━━━ Extrait du texte ━━━
Palestine. Un village palestinien pittoresque sert de zone de tirs à l’armée israélienne

Sami Sadeq, le leader du conseil local de Aqaba

Par Gideon Levy

Voici une petite histoire au sujet d’un petit village qui est unique sous le soleil de l’occupation. C’est l’histoire d’un village modèle, qui ressemble à un appartement modèle dans un nouveau projet de construction car il est trompeur et par moments même cauchemardesque.

Des voyageurs sur la route conduisant à Naplouse qui monte depuis le nord de la vallée du Jourdain et traverse les localités de Taysir et de Tubas se trouvent soudain confrontés à un mirage. Nous savons qu’il ne s’agit pas d’un rêve parce que nous avions visité Al-Aqba au printemps, il y a onze ans. Mais dans cette région où les communautés de bergers pauvres qu’Israël s’efforce d’expulser de cette terre, avec des remblais et terrassements dont le but est de les étouffer, à côté des colonies verdoyantes et des villes palestiniennes dont les résidents servent parfois de métayers aux colons – au milieu de tout cela donc on trouve un tout petit village où il y a quelques maisons qui ont l’air d’être fabriquées en massepain.
━━━ Enregistrements fournis ━━━
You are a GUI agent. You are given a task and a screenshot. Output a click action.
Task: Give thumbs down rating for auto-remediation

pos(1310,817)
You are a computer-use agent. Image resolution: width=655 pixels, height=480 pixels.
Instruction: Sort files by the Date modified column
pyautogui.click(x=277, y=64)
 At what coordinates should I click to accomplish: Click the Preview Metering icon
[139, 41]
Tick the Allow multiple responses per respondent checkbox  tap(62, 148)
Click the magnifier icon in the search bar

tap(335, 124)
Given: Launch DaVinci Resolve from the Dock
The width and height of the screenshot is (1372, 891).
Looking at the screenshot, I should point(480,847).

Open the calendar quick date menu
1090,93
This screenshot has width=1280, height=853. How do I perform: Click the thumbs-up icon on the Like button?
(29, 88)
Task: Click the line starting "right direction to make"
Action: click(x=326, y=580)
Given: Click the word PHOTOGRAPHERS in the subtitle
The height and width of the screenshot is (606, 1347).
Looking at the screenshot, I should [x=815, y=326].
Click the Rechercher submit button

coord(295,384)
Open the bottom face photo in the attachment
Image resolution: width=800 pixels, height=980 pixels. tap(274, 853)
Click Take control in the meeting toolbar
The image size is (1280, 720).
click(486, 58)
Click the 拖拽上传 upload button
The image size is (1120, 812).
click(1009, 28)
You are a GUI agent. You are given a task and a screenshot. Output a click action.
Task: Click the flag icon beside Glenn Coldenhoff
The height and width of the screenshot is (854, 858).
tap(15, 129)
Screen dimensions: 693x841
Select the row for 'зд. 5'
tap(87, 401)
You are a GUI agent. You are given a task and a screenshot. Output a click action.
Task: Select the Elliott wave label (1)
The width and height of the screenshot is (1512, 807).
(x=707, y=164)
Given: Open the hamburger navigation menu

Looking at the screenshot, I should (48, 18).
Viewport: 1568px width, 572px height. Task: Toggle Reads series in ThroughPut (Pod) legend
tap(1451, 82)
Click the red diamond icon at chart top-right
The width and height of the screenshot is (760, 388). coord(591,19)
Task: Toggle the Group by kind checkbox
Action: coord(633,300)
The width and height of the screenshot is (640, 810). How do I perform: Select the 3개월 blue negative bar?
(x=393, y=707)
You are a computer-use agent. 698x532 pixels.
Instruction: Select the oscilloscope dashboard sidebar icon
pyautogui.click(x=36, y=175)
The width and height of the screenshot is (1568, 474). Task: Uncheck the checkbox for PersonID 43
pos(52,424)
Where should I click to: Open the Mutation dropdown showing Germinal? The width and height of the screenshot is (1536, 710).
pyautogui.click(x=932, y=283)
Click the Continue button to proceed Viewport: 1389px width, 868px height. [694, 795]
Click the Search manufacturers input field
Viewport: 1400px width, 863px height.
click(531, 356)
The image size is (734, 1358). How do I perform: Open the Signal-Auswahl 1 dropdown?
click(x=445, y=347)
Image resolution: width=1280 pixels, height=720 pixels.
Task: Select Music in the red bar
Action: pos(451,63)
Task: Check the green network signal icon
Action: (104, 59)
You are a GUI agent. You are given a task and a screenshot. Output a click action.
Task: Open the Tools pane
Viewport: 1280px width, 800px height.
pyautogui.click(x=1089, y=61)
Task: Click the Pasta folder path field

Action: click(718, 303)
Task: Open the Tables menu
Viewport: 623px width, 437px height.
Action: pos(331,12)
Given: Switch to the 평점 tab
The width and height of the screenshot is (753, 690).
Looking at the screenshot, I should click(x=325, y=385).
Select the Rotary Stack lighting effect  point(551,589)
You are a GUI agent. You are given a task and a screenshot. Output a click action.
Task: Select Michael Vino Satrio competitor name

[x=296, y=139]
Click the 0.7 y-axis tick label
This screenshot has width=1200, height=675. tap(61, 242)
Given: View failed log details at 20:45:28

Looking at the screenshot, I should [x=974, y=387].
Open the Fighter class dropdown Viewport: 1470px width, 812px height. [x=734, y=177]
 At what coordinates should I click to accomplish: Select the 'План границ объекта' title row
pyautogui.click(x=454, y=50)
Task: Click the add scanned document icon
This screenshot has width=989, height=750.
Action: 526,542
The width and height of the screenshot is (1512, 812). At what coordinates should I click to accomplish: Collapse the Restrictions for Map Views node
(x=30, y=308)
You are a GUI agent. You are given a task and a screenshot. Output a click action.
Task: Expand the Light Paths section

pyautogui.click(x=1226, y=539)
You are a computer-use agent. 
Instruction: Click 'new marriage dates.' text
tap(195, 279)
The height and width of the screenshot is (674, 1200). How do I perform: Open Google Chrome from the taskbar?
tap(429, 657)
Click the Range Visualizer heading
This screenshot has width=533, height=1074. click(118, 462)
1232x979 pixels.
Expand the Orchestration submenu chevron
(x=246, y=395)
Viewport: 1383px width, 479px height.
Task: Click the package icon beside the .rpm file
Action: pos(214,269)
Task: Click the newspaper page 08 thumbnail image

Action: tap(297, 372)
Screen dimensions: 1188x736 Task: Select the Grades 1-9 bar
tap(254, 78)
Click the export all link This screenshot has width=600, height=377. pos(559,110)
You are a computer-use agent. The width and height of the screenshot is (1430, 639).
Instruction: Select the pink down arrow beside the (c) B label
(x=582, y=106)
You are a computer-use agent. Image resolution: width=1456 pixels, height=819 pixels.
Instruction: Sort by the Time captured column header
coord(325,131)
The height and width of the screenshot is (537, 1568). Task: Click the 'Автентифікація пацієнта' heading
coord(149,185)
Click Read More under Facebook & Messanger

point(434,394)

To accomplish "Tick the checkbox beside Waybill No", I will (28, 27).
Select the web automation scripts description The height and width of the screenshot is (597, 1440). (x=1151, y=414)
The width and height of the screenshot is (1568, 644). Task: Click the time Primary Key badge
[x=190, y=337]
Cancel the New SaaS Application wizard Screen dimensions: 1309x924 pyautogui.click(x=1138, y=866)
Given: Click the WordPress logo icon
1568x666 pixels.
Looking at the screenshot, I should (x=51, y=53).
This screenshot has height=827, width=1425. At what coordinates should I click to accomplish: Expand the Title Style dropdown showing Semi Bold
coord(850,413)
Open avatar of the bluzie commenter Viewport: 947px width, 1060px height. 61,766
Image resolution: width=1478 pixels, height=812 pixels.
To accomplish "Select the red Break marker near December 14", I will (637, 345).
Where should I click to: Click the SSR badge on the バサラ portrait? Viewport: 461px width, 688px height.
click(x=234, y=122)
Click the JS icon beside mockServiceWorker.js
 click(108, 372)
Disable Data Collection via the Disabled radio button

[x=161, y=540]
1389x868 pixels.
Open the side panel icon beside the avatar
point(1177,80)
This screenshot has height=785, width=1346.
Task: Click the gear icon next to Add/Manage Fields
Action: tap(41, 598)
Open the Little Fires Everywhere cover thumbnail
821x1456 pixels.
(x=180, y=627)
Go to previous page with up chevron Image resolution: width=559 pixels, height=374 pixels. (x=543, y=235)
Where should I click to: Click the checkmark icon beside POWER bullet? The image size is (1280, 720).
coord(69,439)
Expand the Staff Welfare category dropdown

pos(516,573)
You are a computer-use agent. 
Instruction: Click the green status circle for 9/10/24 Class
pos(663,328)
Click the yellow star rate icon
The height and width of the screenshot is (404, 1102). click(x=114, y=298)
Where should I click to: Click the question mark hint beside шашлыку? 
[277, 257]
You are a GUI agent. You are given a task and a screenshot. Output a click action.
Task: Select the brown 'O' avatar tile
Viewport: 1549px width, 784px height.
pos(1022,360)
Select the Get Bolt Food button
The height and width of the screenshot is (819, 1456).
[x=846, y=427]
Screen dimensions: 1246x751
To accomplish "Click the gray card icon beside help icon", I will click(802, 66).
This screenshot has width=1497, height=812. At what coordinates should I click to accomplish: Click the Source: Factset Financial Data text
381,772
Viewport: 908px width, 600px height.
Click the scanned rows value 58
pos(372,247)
━━━
* [Votre travail]
1 – D'après l'article sur le village d'Al-Aqba, à quel moment la visite de ce village a-t-elle eu lieu ?
2 – Pour chacune des affirmations suivantes, indiquez par oui ou par non si elle concorde avec l'article sur le village d'Al-Aqba, et citez les mots de l'article qui le montrent. (a) La route conduisant à Naplouse traverse les localités de Taysir et de Tubas. (b) Le village est comparé à un appartement modèle. (c) La route conduisant à Naplouse monte depuis le sud de la vallée du Jourdain.
3 – Rédigez la suite de l'article sur le village d'Al-Aqba en reprenant après sa dernière phrase.
Vous n'aurez pas besoin des enregistrements.

* [Réponses dans l'ordre]
1 – Au printemps, il y a onze ans.

2 –
(a) Oui : « traverse les localités de Taysir et de Tubas ».
(b) Oui : « qui ressemble à un appartement modèle dans un nouveau projet de construction ».
(c) Non : « qui monte depuis le nord de la vallée du Jourdain ».

3 –
Les maisons d’Aqaba sont assez austères, même si certaines sont nouvelles, dont une peinte en violet, mais le centre du village et certaines de ses structures publiques semblent appartenir à un autre monde. Il y a des inscriptions murales colorées. L’une conseille d’économiser l’eau, une autre déclare en anglais: «Nous sommes tous à Jérusalem». Il y a une place de jeu bien tenue entourée de pneus peints. Une petite usine de fromage et une manufacture de thé, sont toutes les deux gérées par une coopérative locale de femmes, même si des hommes y travaillent également. Leurs produits sont exportés au Koweït, en Arabie saoudite, au Venezuela et en Israël.

La tourelle caractéristique de la mosquée locale s’élève à 42 mètres, et à son sommet deux doigts semblent envoyer un signal de victoire défiant. Il y a une modeste pension de 35 lits, une sorte de Bed and Breakfast ou, d’après le dirigeant du conseil local, dont les bureaux se trouvent à côté, des Israéliens passent parfois la nuit. Au milieu de la rue principale du village, une rangée d’arbres offre une protection contre le trafic. Aqaba est également un des seuls villages en Cisjordanie dont les rues ont des noms et dont les maisons sont numérotées – un véritable mirage, en rupture avec le reste de l’environnement.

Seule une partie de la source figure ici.